Let’s do something different, this time around, however.  In honor of the start of a trade year marked by the release of the January figures, let’s look at the year-on-year trends they reveal.  And they don’t inspire much confidence in American trade diplomacy, either.

Despite improving on a monthly basis, the overall U.S. trade balance worsened from January, 2014 to January, 2015 — by 7.49 percent.  Combined goods and services exports dropped by 1.73 percent, but imports were off a bare 0.18 percent. Without the dramatically changing American energy picture, moreover, these numbers would look much worse.  The oil deficit plummeted by 43.11 percent year-on-year, but that policy-influenced non-oil goods deficit jumped by 25.99 percent to a new monthly record — $49.96 billion.  And making clear that more than just falling oil prices are involved, the inflation-adjusted oil shortfall was down 19.12 percent year-on-year.

The huge U.S. merchandise trade deficit with China dipped on a monthly basis in January, too, but rose by 2.75 percent on year. Strikingly, even though the Chinese economy grew by more than seven percent in 2014, U.S. goods exports to the PRC fell by 7.77 percent from January to January.  U.S. goods imports were down, too — but just 0.10 percent.

The year-on-year data also spotlight the impact of currency movements on trade flows — which has become major issue surrounding President Obama’s proposed Trans-Pacific Partnership.  Japan’s market is the big non-U.S. prize in the TPP talks, and its yen has weakened dramatically versus the U.S. dollar over the past year.  Not surprisingly, its merchandise trade surplus with the United States increased 8.30 percent on year during January.  U.S. goods exports to the barely growing Japanese economy dropped by 7.74 percent, but U.S. goods imports nosed up by 0.12 percent.

The Eurozone’s recent weakness is also showing up in trade flows.  Those countries’ collective merchandise trade surplus with the United States surged by 10.77 percent from January, 2014 to January, 2015, due to U.S. goods exports to these troubled economies rising by only 1.85 percent but U.S. goods imports increasing by 4.60 percent.

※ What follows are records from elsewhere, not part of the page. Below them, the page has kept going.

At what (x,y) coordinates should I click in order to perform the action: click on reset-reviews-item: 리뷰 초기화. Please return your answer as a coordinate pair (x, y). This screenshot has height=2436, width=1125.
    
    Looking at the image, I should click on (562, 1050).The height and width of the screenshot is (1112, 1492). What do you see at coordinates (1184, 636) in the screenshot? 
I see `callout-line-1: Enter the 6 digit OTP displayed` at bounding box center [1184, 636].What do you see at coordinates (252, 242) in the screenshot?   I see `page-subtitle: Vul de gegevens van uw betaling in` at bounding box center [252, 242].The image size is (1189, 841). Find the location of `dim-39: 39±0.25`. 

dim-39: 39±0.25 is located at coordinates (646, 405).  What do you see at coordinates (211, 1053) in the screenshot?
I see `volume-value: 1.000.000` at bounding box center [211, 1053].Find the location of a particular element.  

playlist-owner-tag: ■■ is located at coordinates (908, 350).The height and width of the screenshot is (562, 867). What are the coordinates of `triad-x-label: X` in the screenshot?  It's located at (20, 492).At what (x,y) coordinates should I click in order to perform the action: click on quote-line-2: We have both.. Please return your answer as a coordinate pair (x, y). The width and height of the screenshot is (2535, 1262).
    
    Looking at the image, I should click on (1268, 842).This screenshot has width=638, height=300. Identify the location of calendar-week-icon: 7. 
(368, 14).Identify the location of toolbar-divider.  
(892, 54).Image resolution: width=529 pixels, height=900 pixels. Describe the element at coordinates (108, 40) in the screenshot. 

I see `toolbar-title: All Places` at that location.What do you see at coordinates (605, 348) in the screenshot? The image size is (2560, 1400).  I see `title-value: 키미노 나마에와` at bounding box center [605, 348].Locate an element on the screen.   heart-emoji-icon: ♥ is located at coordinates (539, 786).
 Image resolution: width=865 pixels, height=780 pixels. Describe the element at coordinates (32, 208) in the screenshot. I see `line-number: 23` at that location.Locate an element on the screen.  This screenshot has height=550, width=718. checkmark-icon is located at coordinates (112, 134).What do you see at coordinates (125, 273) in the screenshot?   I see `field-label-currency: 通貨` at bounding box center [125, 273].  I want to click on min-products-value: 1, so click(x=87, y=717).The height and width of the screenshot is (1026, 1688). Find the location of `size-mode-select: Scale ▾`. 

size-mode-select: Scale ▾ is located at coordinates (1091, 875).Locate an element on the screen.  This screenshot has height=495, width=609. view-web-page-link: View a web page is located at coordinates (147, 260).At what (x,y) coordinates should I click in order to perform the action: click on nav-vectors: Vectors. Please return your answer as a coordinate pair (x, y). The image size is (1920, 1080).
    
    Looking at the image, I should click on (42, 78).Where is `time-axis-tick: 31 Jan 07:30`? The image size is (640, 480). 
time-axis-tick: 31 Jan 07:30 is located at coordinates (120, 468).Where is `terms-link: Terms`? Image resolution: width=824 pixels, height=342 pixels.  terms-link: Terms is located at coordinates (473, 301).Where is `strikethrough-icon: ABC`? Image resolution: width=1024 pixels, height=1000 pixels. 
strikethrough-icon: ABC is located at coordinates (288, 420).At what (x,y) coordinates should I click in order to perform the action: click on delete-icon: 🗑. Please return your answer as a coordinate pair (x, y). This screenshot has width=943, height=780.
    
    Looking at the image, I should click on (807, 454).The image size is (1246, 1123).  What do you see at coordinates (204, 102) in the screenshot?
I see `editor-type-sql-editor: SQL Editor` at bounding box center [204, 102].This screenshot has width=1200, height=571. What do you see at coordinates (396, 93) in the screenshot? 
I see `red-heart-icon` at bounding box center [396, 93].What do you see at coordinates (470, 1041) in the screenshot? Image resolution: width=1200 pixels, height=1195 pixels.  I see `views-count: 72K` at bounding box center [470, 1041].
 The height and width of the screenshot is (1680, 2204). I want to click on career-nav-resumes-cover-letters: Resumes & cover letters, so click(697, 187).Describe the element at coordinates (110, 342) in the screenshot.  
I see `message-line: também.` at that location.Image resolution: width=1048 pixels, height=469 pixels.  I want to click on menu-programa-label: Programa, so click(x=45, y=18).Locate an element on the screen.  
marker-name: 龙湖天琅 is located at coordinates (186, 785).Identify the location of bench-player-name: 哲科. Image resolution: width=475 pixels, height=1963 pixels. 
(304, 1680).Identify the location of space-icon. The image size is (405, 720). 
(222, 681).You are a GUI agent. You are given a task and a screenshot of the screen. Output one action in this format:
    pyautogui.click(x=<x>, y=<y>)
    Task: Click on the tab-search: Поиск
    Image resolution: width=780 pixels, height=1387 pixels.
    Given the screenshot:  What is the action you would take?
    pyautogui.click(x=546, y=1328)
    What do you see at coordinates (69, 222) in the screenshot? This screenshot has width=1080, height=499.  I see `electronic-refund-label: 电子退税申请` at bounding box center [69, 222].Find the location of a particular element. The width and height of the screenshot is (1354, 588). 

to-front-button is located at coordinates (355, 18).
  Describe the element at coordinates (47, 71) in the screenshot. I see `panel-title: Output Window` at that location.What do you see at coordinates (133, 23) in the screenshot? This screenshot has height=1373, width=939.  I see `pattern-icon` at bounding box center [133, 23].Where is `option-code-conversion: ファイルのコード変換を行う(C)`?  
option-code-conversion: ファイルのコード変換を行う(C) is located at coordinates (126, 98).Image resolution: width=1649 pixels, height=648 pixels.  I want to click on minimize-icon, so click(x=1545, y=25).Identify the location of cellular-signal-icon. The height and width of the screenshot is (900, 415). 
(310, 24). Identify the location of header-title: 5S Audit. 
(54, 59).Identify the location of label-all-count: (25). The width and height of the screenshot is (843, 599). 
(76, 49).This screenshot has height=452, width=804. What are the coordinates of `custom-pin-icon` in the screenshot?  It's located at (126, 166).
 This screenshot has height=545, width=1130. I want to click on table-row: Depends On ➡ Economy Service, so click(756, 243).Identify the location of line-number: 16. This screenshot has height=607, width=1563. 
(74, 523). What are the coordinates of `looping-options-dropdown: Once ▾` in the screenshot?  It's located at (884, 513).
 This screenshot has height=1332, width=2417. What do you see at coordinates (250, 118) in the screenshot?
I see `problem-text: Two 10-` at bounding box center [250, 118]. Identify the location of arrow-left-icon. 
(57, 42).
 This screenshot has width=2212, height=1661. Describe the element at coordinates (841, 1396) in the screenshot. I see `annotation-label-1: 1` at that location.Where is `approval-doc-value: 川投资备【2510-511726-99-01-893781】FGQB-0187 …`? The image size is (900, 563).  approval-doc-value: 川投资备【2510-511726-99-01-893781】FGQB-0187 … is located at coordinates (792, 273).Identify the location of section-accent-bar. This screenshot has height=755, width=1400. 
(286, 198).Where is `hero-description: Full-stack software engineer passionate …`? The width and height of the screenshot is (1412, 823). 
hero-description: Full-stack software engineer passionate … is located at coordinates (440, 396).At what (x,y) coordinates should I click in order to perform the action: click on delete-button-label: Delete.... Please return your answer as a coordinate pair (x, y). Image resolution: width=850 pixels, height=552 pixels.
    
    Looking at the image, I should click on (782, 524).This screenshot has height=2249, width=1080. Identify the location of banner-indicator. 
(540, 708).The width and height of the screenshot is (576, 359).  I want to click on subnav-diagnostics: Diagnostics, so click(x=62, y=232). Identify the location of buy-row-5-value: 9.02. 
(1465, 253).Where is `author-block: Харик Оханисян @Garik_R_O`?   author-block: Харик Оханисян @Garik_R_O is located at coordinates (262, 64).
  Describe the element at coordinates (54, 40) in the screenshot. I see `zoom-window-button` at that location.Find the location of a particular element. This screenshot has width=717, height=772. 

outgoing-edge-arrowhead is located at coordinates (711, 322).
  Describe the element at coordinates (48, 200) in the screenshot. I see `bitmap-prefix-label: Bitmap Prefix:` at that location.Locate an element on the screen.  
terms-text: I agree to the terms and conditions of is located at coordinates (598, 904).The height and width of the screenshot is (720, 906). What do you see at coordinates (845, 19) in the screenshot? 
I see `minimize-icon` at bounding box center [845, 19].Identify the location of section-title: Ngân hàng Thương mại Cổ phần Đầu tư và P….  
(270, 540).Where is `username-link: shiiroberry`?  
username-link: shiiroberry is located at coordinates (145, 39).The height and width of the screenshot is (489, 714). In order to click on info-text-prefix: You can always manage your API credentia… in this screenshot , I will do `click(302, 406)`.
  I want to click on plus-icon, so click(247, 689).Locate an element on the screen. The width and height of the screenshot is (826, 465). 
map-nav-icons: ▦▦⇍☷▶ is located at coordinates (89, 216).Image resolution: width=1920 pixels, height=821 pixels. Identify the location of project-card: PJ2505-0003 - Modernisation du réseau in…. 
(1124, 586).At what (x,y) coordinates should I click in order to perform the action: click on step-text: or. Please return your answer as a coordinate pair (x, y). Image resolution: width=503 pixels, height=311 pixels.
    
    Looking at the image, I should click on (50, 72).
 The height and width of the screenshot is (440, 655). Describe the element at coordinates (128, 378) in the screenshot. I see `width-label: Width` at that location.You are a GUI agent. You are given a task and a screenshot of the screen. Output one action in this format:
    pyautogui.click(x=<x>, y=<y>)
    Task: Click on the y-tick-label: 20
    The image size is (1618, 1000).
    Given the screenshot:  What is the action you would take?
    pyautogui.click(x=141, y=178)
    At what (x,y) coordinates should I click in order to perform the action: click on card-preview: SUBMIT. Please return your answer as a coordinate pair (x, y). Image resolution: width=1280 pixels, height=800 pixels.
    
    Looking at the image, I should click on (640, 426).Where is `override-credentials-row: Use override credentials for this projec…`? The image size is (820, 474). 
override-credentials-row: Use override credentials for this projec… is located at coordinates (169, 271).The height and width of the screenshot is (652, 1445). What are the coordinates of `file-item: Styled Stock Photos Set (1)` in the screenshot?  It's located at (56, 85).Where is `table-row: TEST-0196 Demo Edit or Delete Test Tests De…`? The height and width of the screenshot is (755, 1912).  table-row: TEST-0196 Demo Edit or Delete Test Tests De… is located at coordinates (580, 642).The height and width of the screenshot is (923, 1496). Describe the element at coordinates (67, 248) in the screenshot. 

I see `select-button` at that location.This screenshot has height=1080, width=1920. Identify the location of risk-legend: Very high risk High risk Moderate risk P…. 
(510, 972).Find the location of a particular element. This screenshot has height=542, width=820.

But perhaps the worst news for the president’s trade agenda was delivered by the Korea annual trade figures.  The U.S.-Korea trade agreement that went into effect in March, 2012 is described by the president’s aides as the model for the TPP.  Yet from January to January, the U.S. goods deficit with Korea positively exploded — by 62.93 percent.  In fact, it set a new monthly record to start out 2015.  Since the previous January, U.S. merchandise exports to Korea sank by 4.33 percent, but U.S. goods imports soared by 19.34 percent.

Since worsening U.S. trade deficits slow America’s growth, and since the economy’s current growth has disappointed nearly all Americans, the main message sent by the January annual trade trends seems distressingly clear:  Many more months like January, and the U.S. recovery, weak as it’s been, may be history.